Hard Sell is an American comedy-drama written and directed by Sean Nalaboff in his directorial debut. The film stars Katrina Bowden, Skyler Gisondo, and Kristin Chenoweth, with Hannah Marks and Kevin Kilner in supporting roles.

==Plot==
The story centers around Hardy Buchanan (Skyler Gisondo), a poor high school senior surrounded by affluence at an elite private school, located on Long Island's Gold Coast. Hardy struggles to support his unstable mom (Kristin Chenoweth) and her prized possession, Walter, the family dog. When Walter gets sick, Hardy has to come up with fast cash to pay for the surgery. Alone and having no one to turn to, Hardy sides with Bo (Katrina Bowden), an aimless socialite. Hardy and Bo team up and discover ways of profiting off of the wayward teens at school with deep pockets and even heavier issues.
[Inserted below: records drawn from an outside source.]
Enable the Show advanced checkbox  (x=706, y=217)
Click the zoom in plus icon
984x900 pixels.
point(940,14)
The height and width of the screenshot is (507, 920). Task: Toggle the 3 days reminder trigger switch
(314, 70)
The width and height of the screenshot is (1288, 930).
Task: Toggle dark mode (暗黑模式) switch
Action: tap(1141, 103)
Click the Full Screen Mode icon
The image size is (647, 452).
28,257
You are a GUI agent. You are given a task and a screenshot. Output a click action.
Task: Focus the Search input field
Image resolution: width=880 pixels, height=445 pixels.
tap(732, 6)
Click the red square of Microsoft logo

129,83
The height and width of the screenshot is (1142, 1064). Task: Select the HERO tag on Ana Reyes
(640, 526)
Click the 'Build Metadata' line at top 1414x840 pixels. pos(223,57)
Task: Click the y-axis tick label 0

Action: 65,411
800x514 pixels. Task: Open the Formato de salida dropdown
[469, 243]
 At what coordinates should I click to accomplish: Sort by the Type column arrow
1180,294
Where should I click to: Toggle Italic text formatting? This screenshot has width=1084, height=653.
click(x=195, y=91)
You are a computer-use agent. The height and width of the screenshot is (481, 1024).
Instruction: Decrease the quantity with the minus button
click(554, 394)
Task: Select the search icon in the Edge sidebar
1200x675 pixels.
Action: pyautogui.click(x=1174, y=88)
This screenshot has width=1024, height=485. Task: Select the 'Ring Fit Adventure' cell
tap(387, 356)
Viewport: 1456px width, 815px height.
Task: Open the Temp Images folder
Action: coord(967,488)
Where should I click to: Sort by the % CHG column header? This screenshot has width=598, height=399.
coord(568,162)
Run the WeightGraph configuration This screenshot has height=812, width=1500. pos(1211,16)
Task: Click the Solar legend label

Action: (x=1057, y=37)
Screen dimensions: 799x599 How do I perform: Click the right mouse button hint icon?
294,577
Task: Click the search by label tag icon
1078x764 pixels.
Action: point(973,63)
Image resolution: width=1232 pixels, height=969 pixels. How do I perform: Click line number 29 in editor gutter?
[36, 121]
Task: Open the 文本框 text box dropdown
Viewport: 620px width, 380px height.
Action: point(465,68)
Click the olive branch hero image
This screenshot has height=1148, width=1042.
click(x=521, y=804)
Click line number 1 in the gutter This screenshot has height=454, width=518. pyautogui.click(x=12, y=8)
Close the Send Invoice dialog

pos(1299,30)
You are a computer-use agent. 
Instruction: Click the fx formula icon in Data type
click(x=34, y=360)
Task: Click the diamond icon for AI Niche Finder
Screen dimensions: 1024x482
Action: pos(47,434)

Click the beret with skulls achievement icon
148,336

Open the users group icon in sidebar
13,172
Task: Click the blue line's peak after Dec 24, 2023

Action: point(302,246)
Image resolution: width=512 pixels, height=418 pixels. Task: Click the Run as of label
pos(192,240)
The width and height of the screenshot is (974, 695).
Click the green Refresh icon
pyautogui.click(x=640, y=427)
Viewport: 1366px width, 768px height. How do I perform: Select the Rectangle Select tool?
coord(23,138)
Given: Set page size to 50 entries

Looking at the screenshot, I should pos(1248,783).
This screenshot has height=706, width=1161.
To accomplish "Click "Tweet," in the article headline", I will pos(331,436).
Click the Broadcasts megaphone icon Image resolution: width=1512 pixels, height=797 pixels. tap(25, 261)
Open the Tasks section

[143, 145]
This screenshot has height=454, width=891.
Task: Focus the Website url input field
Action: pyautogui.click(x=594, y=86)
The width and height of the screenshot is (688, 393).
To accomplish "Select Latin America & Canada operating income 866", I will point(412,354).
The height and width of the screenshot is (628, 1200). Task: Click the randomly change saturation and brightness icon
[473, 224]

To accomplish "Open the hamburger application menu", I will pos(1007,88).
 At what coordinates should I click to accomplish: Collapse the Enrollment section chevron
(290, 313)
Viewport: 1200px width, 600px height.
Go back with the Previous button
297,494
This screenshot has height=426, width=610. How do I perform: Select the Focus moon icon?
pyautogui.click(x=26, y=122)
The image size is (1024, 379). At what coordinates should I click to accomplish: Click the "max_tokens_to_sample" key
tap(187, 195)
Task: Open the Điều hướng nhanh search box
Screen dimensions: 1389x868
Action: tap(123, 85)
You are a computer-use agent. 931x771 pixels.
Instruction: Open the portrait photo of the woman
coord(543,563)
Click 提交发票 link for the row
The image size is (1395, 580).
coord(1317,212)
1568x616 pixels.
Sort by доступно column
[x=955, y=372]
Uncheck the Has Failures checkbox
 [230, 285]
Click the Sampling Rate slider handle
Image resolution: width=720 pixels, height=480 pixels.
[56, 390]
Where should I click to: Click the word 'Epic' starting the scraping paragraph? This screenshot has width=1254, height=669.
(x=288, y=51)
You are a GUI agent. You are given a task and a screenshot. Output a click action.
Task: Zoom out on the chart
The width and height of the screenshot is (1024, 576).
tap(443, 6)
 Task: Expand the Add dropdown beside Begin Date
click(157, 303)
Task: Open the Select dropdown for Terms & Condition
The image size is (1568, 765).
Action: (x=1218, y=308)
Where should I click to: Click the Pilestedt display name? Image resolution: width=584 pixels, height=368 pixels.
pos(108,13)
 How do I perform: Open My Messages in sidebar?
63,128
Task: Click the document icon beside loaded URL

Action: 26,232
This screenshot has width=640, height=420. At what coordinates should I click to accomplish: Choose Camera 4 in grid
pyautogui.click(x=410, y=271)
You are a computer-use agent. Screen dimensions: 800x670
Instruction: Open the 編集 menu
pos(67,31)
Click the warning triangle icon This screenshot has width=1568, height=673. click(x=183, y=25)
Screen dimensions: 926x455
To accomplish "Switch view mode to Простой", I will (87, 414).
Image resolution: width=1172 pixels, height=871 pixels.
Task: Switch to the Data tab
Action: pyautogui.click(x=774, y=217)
The unlikely duo's new business takes a unique turn when the students learn that Bo has more to offer than what meets the eye as the characters get tossed headfirst into the lifestyles of the rich and dysfunctional. Hardy fights to save Walter and fix his broken family while Bo's past comes back to haunt her. As things begin to spiral out of control, Hardy has to make a decision to rebuild his life or to walk away.

==Cast==
- Katrina Bowden as Bo
- Skyler Gisondo as Hardy Buchanan
- Kristin Chenoweth as Lorna Buchanan, his mother
- Hannah Marks as Lake
- Jenna Leigh Green as Priscilla
- Kevin Kilner as Eddie
- Garrett Coffey as Jason

==Release==
On February 22, 2016, Variety reported that film studio Momentum Pictures (Entertainment One) had acquired the domestic rights to the film and planned for a limited theatrical release in spring 2016. The film was released on May 30, 2016.